Here's some examples of that stereotypical content:

In 1954, she wrote a Little Golden Book, titled Little Indian. Richard Scarry did the illustrations. In it, she wrote "The big Indian lived in a big wigwam and the little Indian boy lived in a little wigwam. The big Indian had a big feather in his hair and the little Indian boy had a little feather in his hair."




In 1956, she wrote David's Little Indian. Remy Charlip did the illustrations for it. In it, David finds a real Indian--a little one--in the forest. Here's some words from it: "The boy and his Indian decided to become blood brothers, so they pricked their fingers and let their blood mingle together."



The Kirkus review of David's Little Indian says it is the last book she wrote. She died in 1952. I was, frankly, surprised to see that those two are among the last books she wrote. Her most famous book, Goodnight Moon, came out in 1947. Leonard Marcus wrote a biography of her in 1992. He called it Awakened By the Moon. I wonder if he says anything about those two books? Does Barnett say anything about them? When I get his book, I'll be back.

I titled this post, "Should biographies include an author's stereotypical thinking?" At the moment, I think the answer is yes. What do you think?


4 comments:

  1. I think that not only should biographies cover an author's prejudices, stereotypical thinking and all, but that they need to in order to actually qualify as biographies.

    I know that some folks regard biographies as being works that should only celebrate the achievements of a human being, that "all humans make mistakes and therefore that isn't interesting to cover," to which I say: must be nice to live in a world where not knowing the truth doesn't hurt you.

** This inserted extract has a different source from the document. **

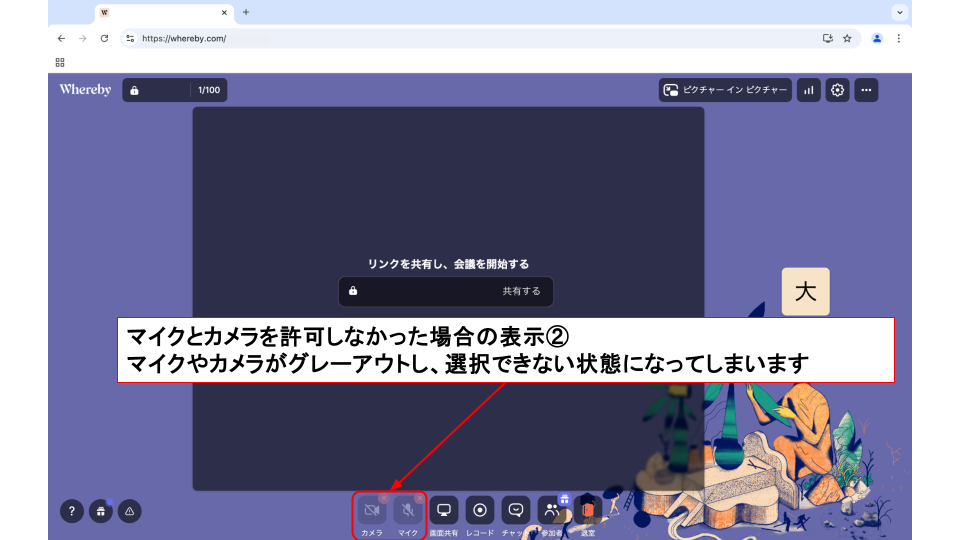Open connection statistics bar-chart icon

    And as someone who is marginalized, not knowing the truth about what an author thinks (or as close to it as we can ever get) has hurt me in the past. A lot. It's not even about feeling betrayed or ruined childhoods; it's about things like not running into work where the author portrays black people as demonic otherworld monsters who will destroy the universe---as Lovecraft wrote in his stories. He did it in full-out open text, not even as subtext you have to interpret, and is an extreme example of sorts; but for those whose racism is "subtle" (and Lovecraft lowers the bar for subtlety considerably in this aspect) their works can harm just as much, if not more.

    After all, humans are subject to many influences we're not aware of. I grew up hating the fact I wasn't white, that I was Asian, because of the authors I read and my teachers who told me these were valuable authors whose words held truth. The words I read weren't obviously prejudiced, but they portrayed a world where Asian women couldn't be trusted, where we were all femme fatales, dragon ladies, who only knew how to utilize sexuality to gain false legitimacy. The constant drumbeat of this message gets to your head. If it got to me, fuck, think of people who aren't Asian women.

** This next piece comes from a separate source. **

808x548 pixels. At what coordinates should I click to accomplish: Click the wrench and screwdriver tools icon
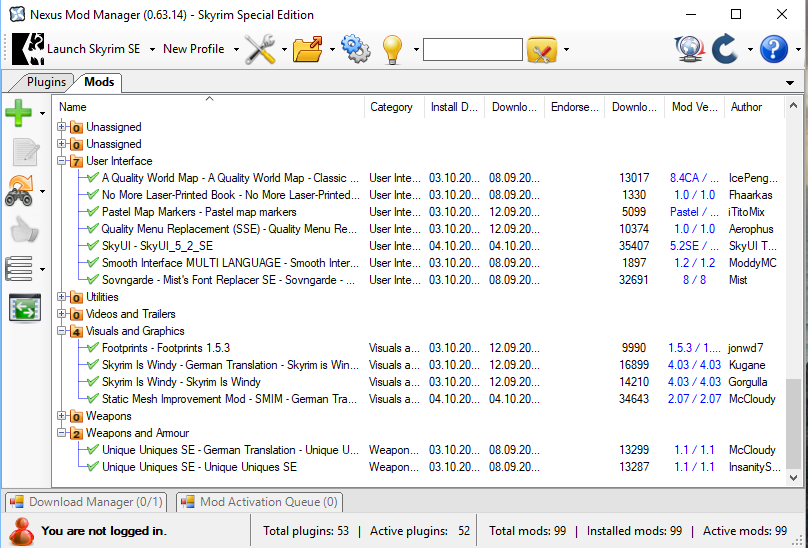pos(259,49)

    For a long time I couldn't even stand to see my face in the mirror. I didn't see myself as truly beautiful, as truly smart, or even as truly worthwhile as a human being. I actually felt most useful when I was helping white people, and I actively avoided other Asian people.

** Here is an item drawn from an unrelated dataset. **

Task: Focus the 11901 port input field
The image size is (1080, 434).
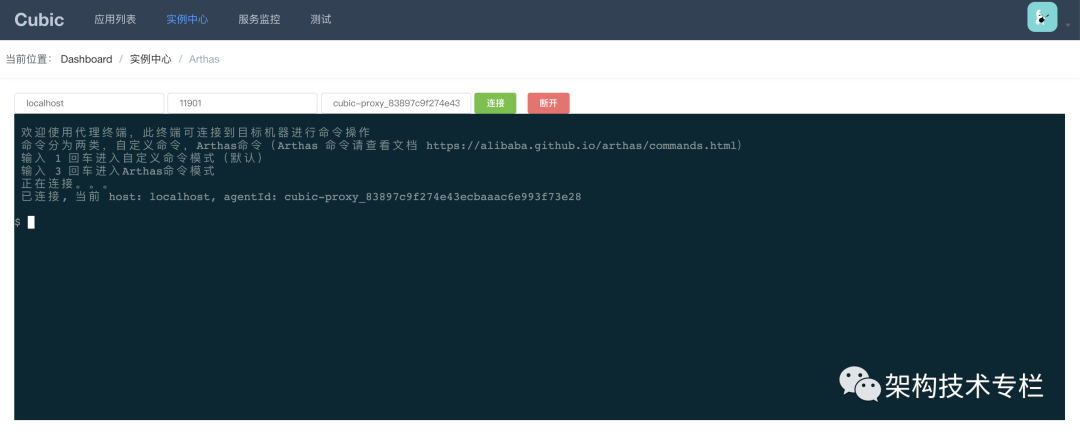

    Internalized racism is a fucking head trip. Undoing all that harm of the books and media I grew up consuming has taken years.

    I never want to see that happen to another person. Fuck that noise.

    And I acknowledge that my teachers probably didn't mean to do this harm for the most part. If they didn't know about the prejudices of the authors they recommended or assigned as reading, how could they even filter in the first place?

    ANYWAYS, back on topic, biographies should reflect everything possible about their subject, including their prejudiced thinking, because that benefits many people. It helps to prevent greater harms to readers, and to prevent greater harms done to students by teachers and assigned reading, and to prevent greater harms done to audiences by writers and media makers who take in large influences from said biographical subjects.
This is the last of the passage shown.